[Stored data]
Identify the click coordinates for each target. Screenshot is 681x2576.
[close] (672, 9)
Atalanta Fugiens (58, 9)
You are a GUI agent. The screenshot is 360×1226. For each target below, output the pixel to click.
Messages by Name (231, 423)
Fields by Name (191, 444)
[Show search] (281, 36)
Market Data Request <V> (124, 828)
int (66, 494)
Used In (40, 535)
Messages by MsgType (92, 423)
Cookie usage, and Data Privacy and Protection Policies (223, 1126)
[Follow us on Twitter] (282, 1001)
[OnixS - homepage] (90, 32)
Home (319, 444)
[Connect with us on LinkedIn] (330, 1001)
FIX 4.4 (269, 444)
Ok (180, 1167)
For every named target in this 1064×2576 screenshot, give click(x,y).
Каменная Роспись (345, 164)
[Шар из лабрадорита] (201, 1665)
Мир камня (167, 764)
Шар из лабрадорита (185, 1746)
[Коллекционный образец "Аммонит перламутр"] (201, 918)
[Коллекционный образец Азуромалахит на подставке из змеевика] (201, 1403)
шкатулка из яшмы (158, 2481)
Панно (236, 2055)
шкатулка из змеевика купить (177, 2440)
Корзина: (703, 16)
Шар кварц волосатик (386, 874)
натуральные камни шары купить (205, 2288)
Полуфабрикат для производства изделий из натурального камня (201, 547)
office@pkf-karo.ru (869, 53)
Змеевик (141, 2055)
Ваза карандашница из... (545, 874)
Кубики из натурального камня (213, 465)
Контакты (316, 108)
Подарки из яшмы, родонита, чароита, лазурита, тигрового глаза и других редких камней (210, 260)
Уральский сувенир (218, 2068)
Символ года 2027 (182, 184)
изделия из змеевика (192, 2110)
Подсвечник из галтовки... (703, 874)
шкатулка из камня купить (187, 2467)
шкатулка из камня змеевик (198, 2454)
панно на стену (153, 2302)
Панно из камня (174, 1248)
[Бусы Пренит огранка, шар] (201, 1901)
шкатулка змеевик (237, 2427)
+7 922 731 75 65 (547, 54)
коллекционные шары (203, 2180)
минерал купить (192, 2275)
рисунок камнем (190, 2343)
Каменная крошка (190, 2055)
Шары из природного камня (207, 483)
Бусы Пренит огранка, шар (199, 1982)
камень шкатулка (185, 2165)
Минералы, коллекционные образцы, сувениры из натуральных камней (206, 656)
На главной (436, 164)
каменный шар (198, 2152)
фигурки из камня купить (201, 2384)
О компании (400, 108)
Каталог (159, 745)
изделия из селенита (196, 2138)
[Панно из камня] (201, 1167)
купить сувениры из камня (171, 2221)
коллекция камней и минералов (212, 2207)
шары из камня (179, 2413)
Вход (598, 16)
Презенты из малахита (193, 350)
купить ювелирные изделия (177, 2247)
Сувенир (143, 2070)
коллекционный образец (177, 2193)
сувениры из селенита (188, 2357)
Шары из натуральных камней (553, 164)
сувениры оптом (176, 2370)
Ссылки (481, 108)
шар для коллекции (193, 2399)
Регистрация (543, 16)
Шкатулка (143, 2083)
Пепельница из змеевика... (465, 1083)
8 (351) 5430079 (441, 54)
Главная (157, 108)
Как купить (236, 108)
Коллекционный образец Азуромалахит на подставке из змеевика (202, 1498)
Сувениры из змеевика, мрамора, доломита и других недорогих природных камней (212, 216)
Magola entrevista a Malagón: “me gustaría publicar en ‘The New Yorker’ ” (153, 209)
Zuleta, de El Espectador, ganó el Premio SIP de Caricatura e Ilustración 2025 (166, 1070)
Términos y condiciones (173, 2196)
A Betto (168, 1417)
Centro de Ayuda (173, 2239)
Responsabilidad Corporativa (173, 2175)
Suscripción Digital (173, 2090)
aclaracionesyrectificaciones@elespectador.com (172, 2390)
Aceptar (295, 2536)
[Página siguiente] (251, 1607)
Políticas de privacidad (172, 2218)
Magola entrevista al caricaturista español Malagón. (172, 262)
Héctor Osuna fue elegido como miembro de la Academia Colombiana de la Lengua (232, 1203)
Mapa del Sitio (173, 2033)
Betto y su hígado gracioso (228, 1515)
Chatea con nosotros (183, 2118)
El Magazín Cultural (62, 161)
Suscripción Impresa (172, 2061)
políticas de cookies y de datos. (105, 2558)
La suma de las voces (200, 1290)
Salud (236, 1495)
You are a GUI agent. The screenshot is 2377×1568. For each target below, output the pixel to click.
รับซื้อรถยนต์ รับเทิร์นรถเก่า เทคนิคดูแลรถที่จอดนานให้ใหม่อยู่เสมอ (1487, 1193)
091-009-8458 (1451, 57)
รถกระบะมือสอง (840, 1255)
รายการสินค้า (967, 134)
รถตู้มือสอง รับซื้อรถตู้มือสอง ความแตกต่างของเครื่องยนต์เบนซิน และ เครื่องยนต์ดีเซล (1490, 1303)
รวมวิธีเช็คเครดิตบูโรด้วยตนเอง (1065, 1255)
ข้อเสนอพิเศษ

# Work request
Reproduce every line above that contains the string "entrevista".

# Task output
Magola entrevista a Malagón: “me gustaría publicar en ‘The New Yorker’ ” (153, 209)
Magola entrevista al caricaturista español Malagón. (172, 262)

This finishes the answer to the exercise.